--- Given records ---
• • •
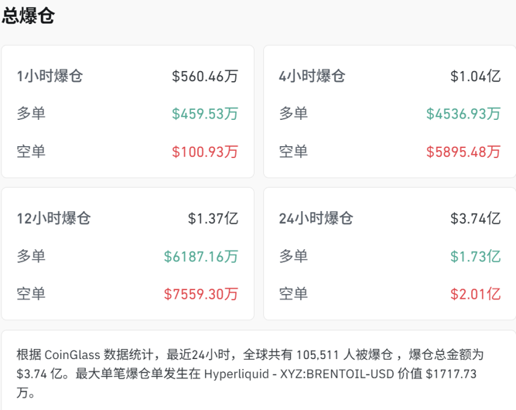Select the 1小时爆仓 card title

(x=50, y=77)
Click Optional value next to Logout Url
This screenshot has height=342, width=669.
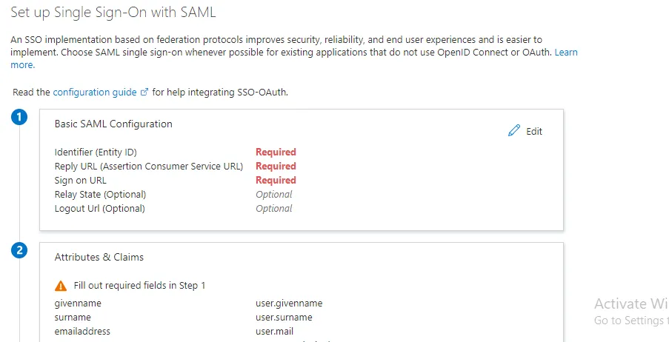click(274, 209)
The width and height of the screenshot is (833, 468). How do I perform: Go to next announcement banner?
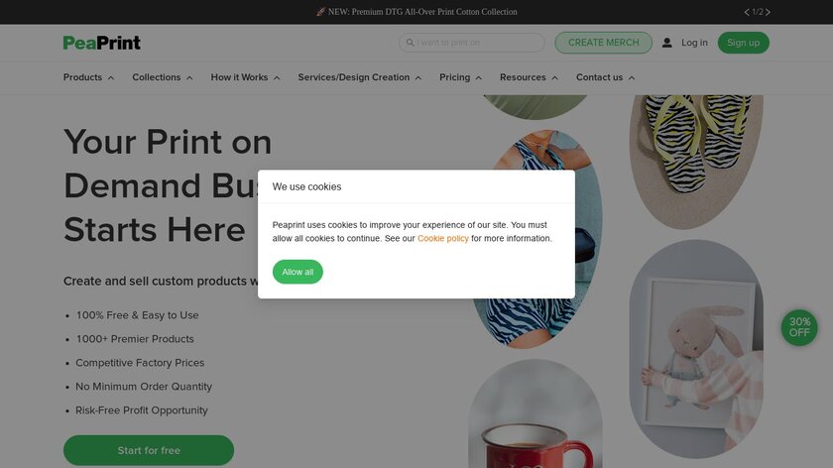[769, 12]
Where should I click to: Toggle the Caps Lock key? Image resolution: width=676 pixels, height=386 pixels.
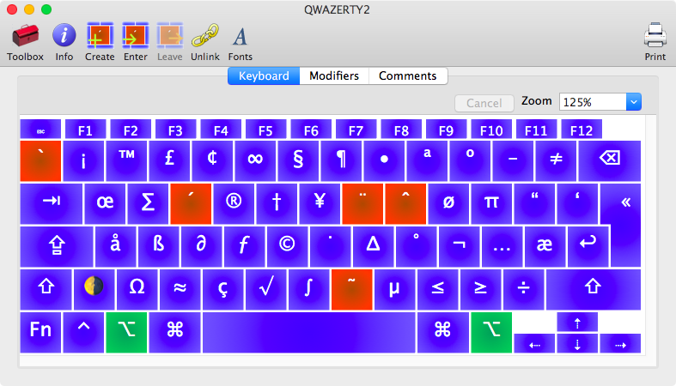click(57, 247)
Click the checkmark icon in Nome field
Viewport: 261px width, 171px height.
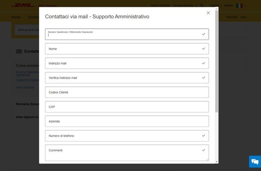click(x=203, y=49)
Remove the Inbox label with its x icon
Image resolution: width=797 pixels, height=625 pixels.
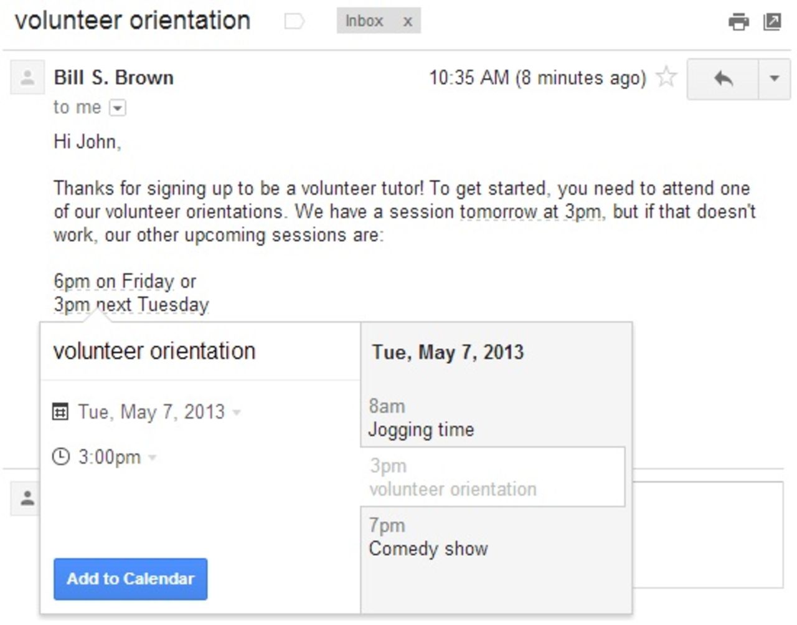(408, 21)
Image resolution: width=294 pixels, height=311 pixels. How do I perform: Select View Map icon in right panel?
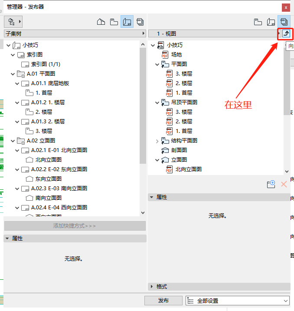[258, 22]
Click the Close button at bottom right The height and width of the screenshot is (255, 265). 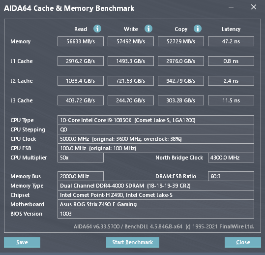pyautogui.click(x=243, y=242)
• • •
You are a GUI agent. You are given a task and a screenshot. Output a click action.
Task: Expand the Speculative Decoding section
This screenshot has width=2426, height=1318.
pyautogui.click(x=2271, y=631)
• • •
--- What is expected ---
An exact copy of the lines above from the one with "Where should I" up to and including the one with "Remove the Inbox label with its x icon" is required; reproduce only those lines, omitting all pictures.

--- Reply ---
Where should I click to: Toggle the Caps Lock key? Image resolution: width=676 pixels, height=386 pixels.
click(57, 247)
Click the checkmark icon in Nome field
Viewport: 261px width, 171px height.
click(x=203, y=49)
Remove the Inbox label with its x icon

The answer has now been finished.